• [GIVEN DATA]
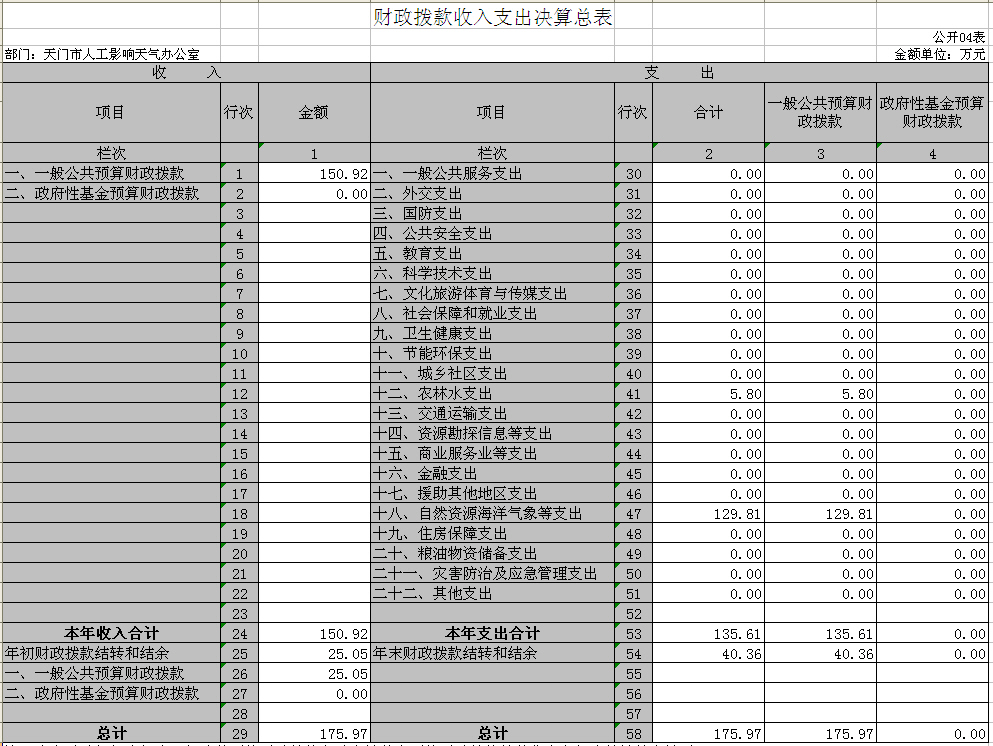The height and width of the screenshot is (746, 993).
Task: Click the 5.80 total in 农林水支出 row
Action: pyautogui.click(x=708, y=394)
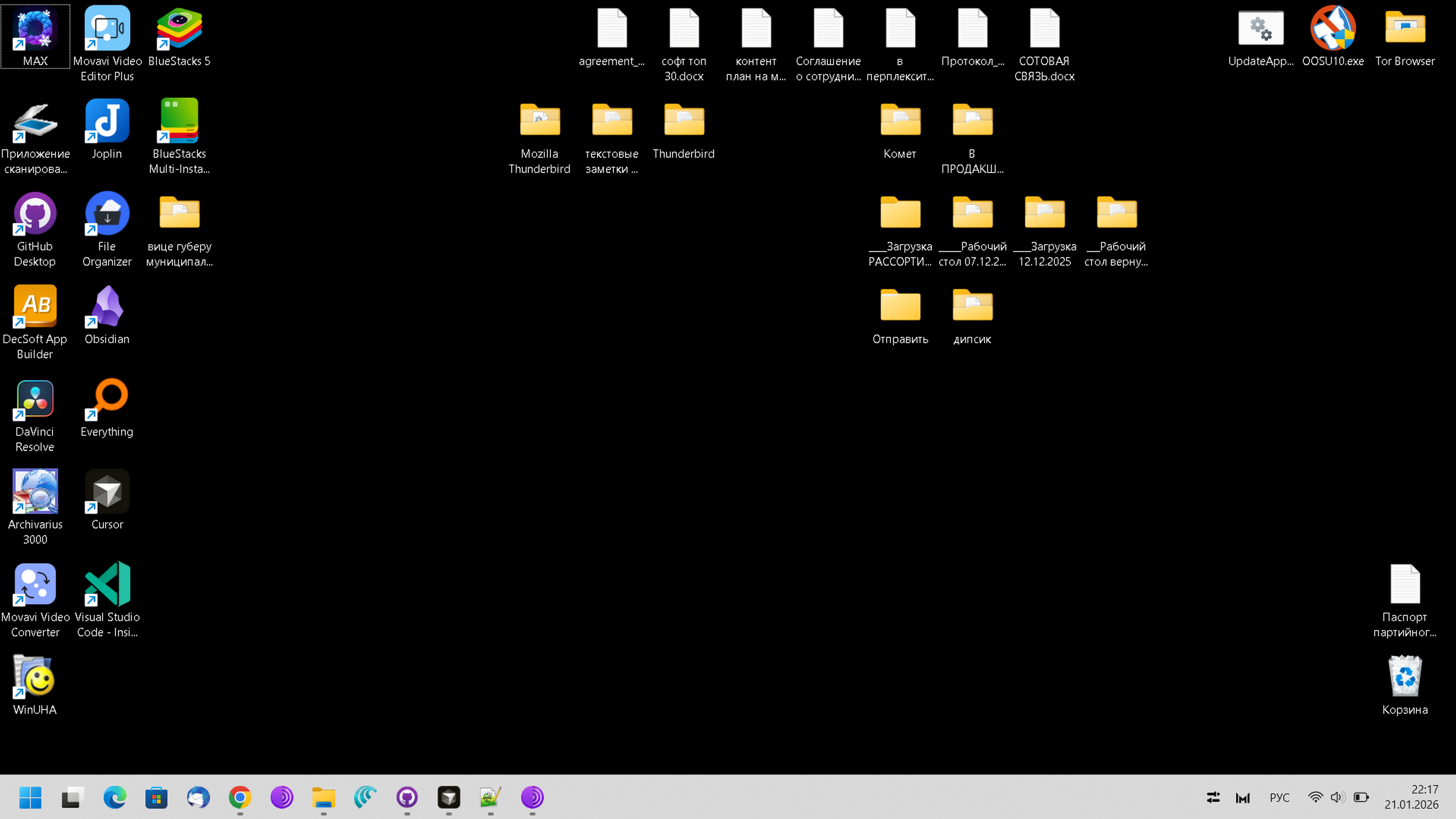Screen dimensions: 1456x819
Task: Open Microsoft Edge from the taskbar
Action: pyautogui.click(x=115, y=798)
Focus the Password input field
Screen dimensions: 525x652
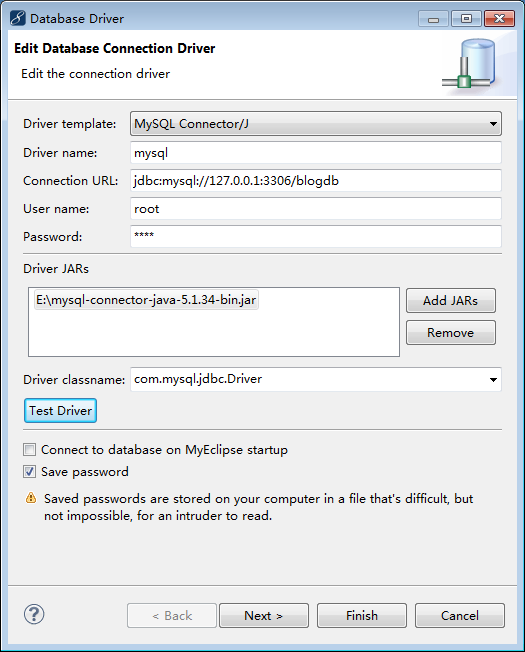316,236
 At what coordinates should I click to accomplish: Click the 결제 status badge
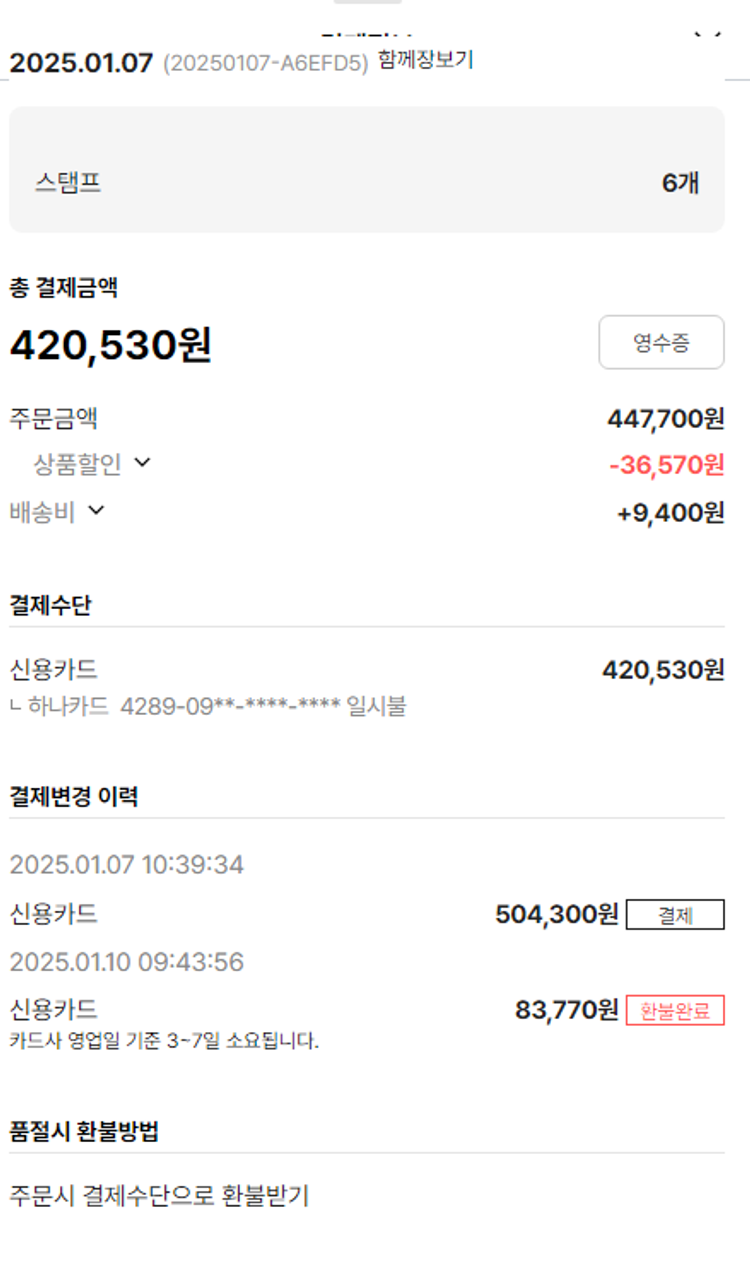tap(675, 915)
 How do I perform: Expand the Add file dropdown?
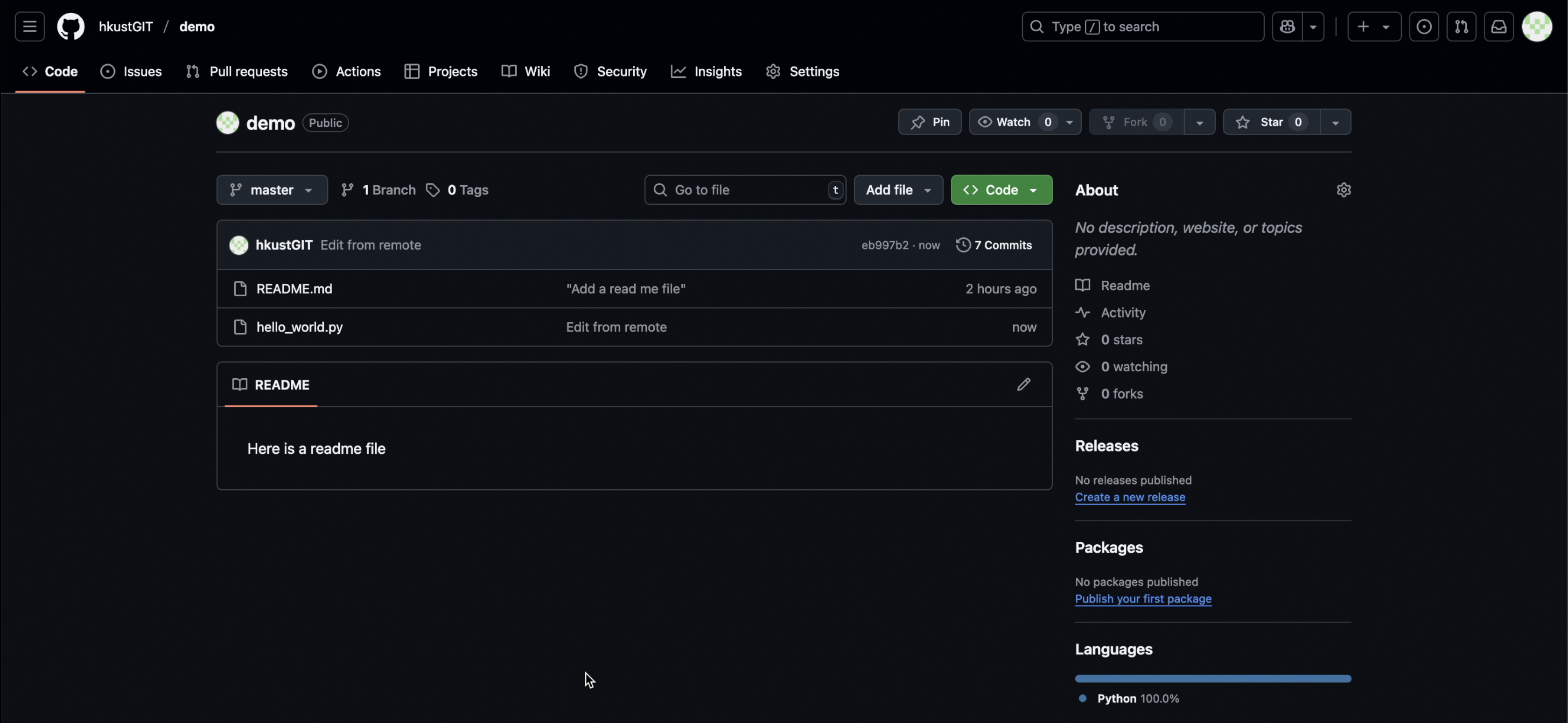[x=898, y=190]
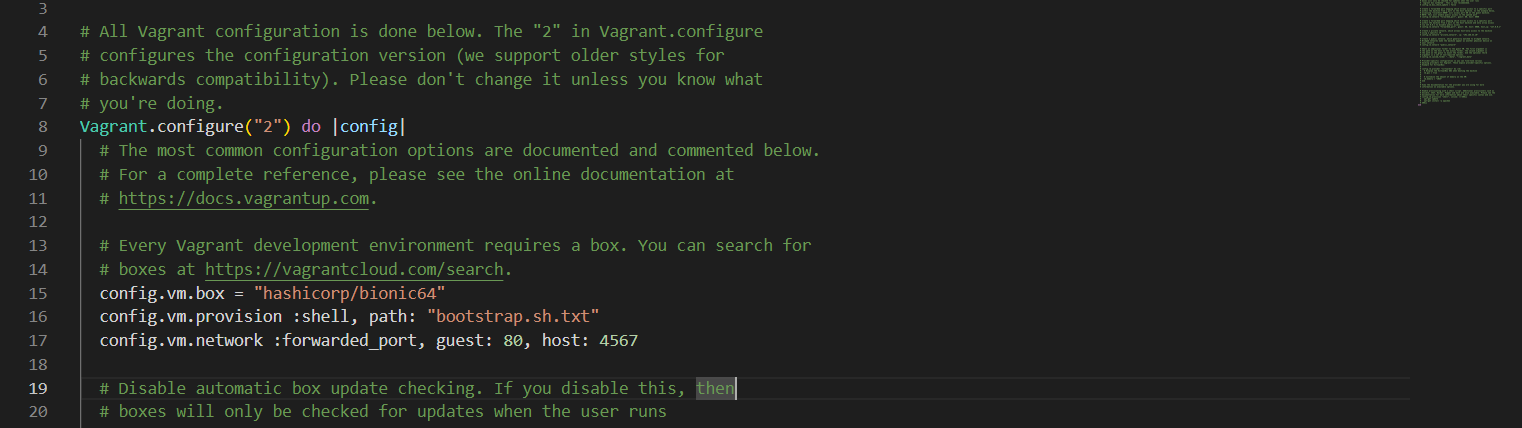The width and height of the screenshot is (1522, 428).
Task: Click the host port number 4567
Action: tap(618, 341)
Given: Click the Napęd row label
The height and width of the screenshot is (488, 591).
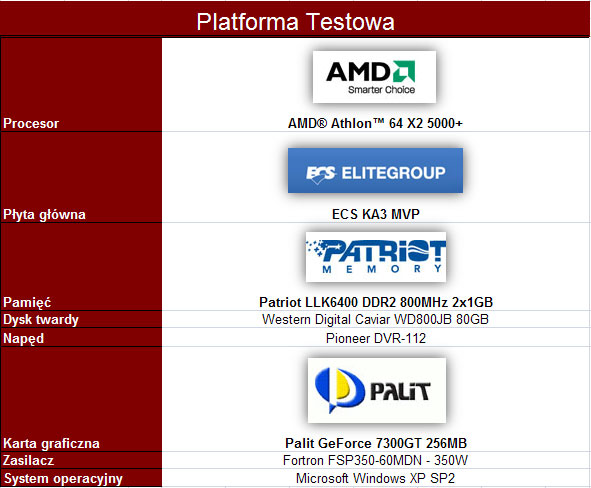Looking at the screenshot, I should 23,338.
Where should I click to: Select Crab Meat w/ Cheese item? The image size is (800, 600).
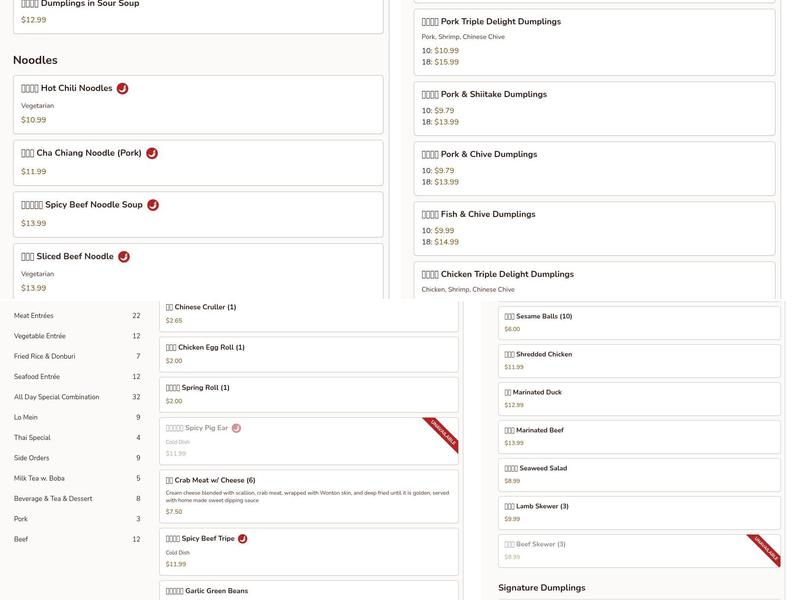click(x=308, y=496)
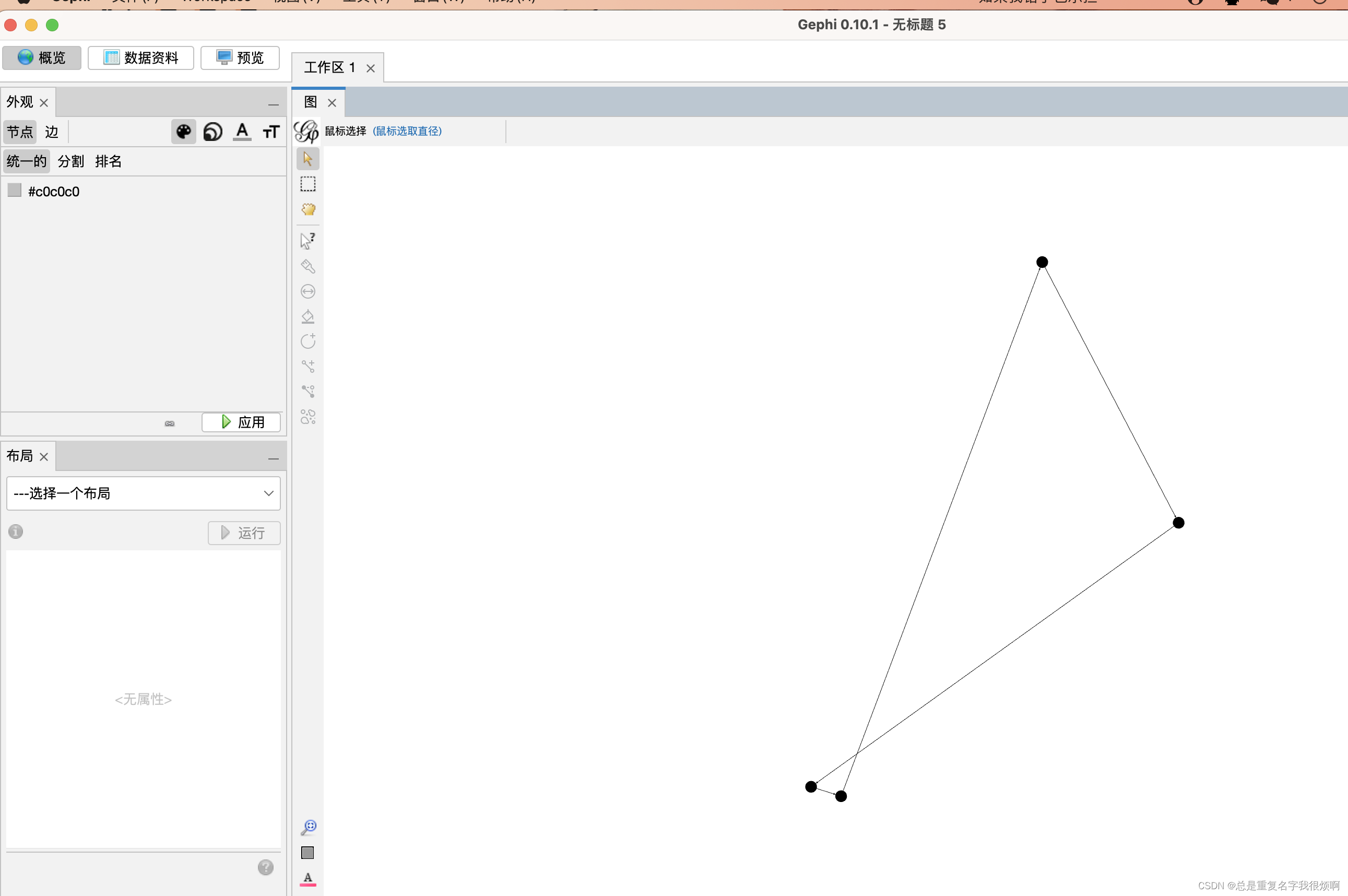The image size is (1348, 896).
Task: Select the painter brush tool
Action: pyautogui.click(x=308, y=266)
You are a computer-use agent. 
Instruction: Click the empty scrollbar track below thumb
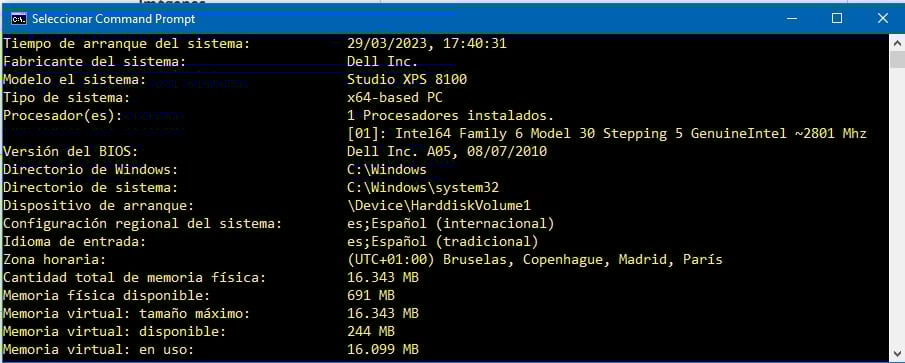[x=897, y=206]
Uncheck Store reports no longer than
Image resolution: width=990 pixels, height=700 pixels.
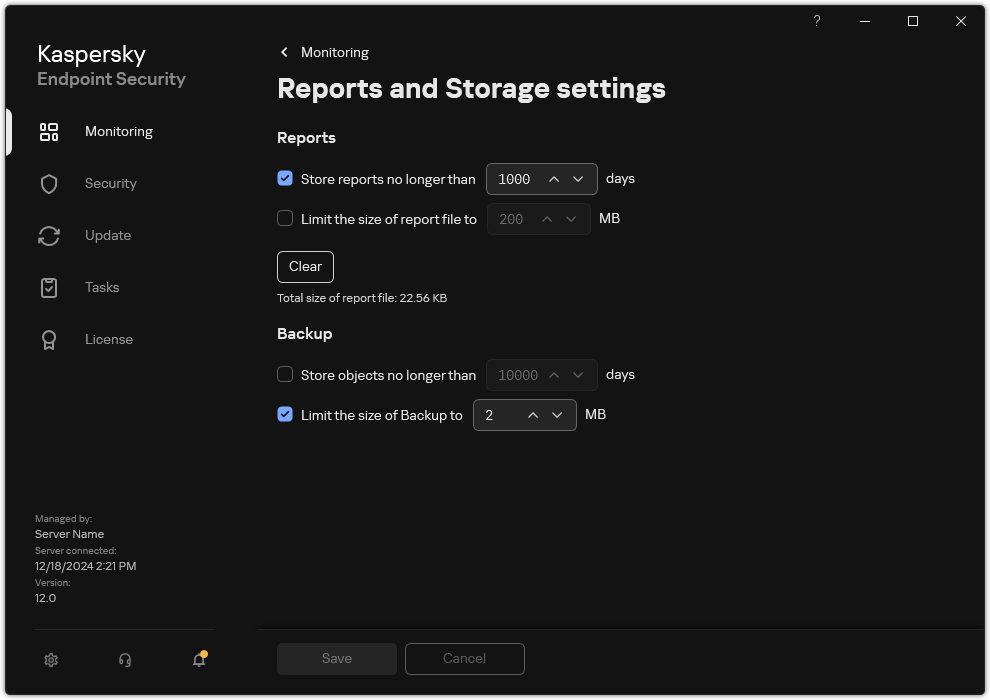pyautogui.click(x=285, y=179)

• [PROBLEM DESCRIPTION] Convert the material, from the line containing "Where should I" through its last line, into a Markdown table with the columns Row and Line, one line per row, with blank lines and pictures left out.

• [ANSWER]
| Row | Line |
|---|---|
| 1 | Where should I click to: Select Crab Meat w/ Cheese item? The image size is (800, 600). |
| 2 | click(x=308, y=496) |
| 3 | The image size is (1348, 896). |
| 4 | Task: Select the painter brush tool |
| 5 | Action: pyautogui.click(x=308, y=266) |
| 6 | You are a computer-use agent.  |
| 7 | Instruction: Click the empty scrollbar track below thumb |
| 8 | [x=897, y=206] |
| 9 | Uncheck Store reports no longer than |
| 10 | Image resolution: width=990 pixels, height=700 pixels. |
| 11 | pyautogui.click(x=285, y=179) |